Maradona: “No vi más a la selección, porque me duele el corazón

El ex entrenador de Argentina aseguró que jamás volvió a ver al combinado albiceleste desde que lo dejó después del Mundial de fútbol de Sudáfrica 2010. En Dubai cree haber encontrado su lugar en el mundo

 “No puedo, es más fuerte que yo. Después de que me fui, no vi nunca más un partido de la selección porque me duele el corazón”, aseguró en una entrevista con la agencia DPA en los Emiratos Arabes Unidos, donde dirige al Al Wasl. El viernes, su equipo se clasificó a las semifinales de la Copa Etisalat. En la liga, está quinto, a 12 puntos del líder a falta de ocho jornadas.
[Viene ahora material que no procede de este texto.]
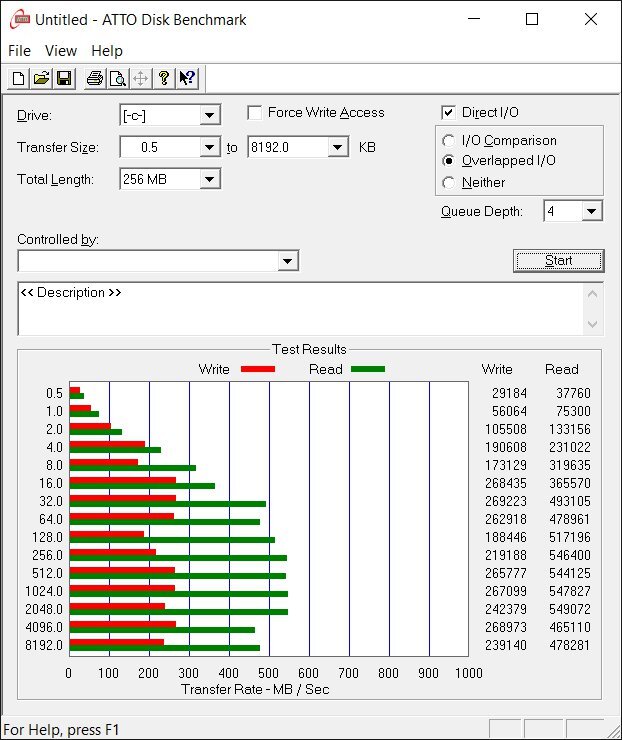622x740 pixels.
Task: Open Print Preview from the toolbar
Action: click(117, 78)
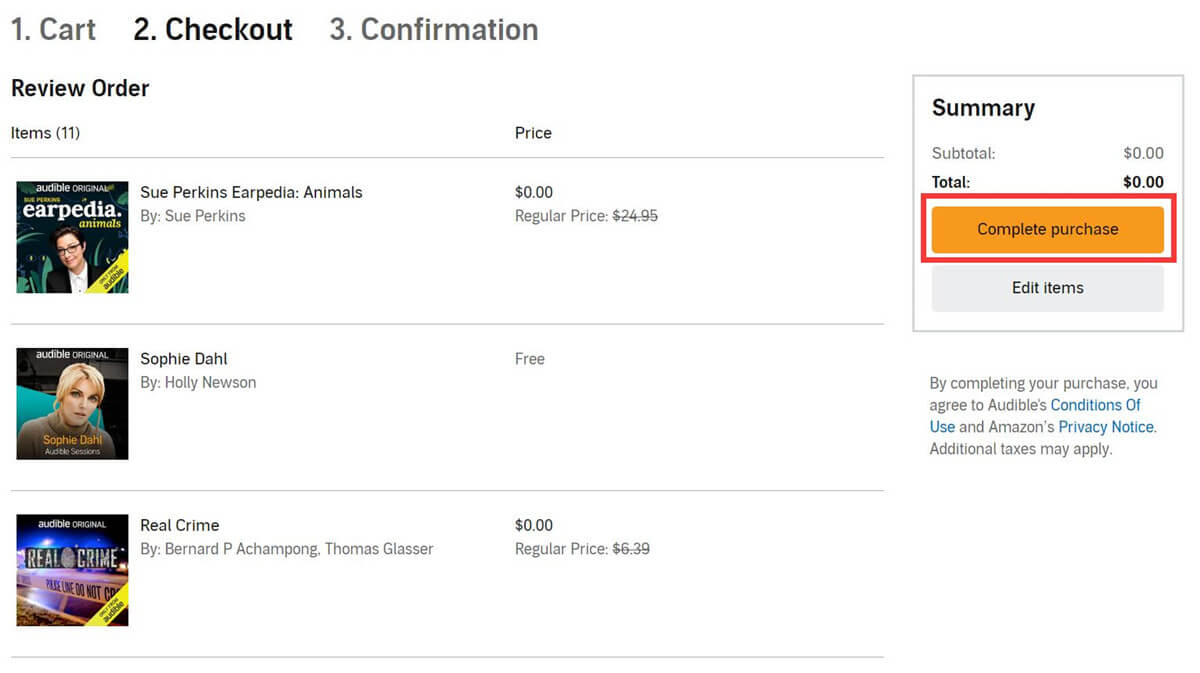
Task: Open Amazon's Privacy Notice link
Action: coord(1104,426)
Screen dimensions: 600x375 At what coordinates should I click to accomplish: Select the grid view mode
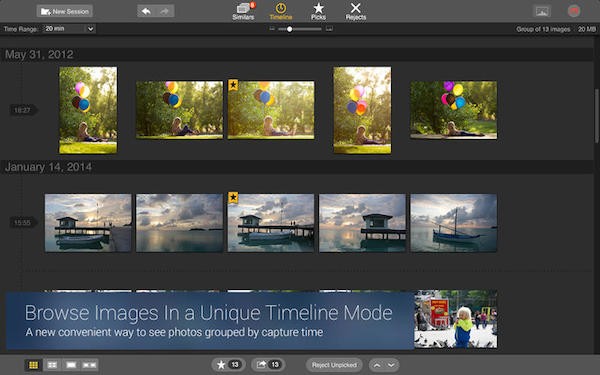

 Diego Armando Maradona dirigió la selección argentina desde octubre de 2008, tras la renuncia de Alfio Basile, hasta julio de 2010, después de la eliminación en cuartos de final de la Copa del Mundo por 4-0 ante Alemania. Tras el consejo de la AFA de cambiar parte de su cuerpo técnico, decidió no renovar su contrato.

 Disfrutando de su nueva etapa en Dubai, se pone como meta trabajar mucho tiempo en esta exótica liga y ser como el francés Arsene Wenger, entrenador con plenos poderes del Arsenal inglés desde hace más de 15 años. “Me encantaría cumplir mi contrato, volver a renovar y ser una especie de Wenger en el Al Wasl”.

 Pese a la diferencia cultural y la lejanía respecto a Argentina, Maradona se encuentra a gusto en los Emiratos. “Estamos bárbaro, se puede trabajar acá, acá se puede entender a la gente, hay mucho respeto y, por sobre todas las cosas, gusta el fútbol. Es una bendición que en un país tan lejano gocen del fútbol”, dijo la leyenda del fútbol mundial.

 Apenas 25 minutos en auto separan las instalaciones del Al Wasl de la elitista isla artificial con forma de palmera Jumeirah Palm, donde se hospeda en una “Royal Residence” del hotel Jumeirah Zabeel Saray.

 En la recepción, una joven toca el arpa, los chorros de las fuentes dibujan cabriolas y alambicadas lámparas cuelgan de los techos. Anexas al hotel están las “residencias reales”, una serie de villas exclusivas a un precio de más de 1.300 dólares la noche. En una de ellas, rodeados de un mar azul limpio, viven Maradona y su familia en Dubai, una ciudad mezcla de Miami, Las Vegas, Montecarlo y Estambul.

 En el horizonte, tamizado por el polvo de una de las habituales tormentas de arena, se ve el skyline de Dubai Marina, el nuevo sitio de moda para los millonarios, quizás porque desde la distancia se parece a Manhattan. Al otro lado, el enorme hotel Atlantis on the Palm, la copa de la palmera. Allá donde la vista no llega y a seis horas en barco, Irán.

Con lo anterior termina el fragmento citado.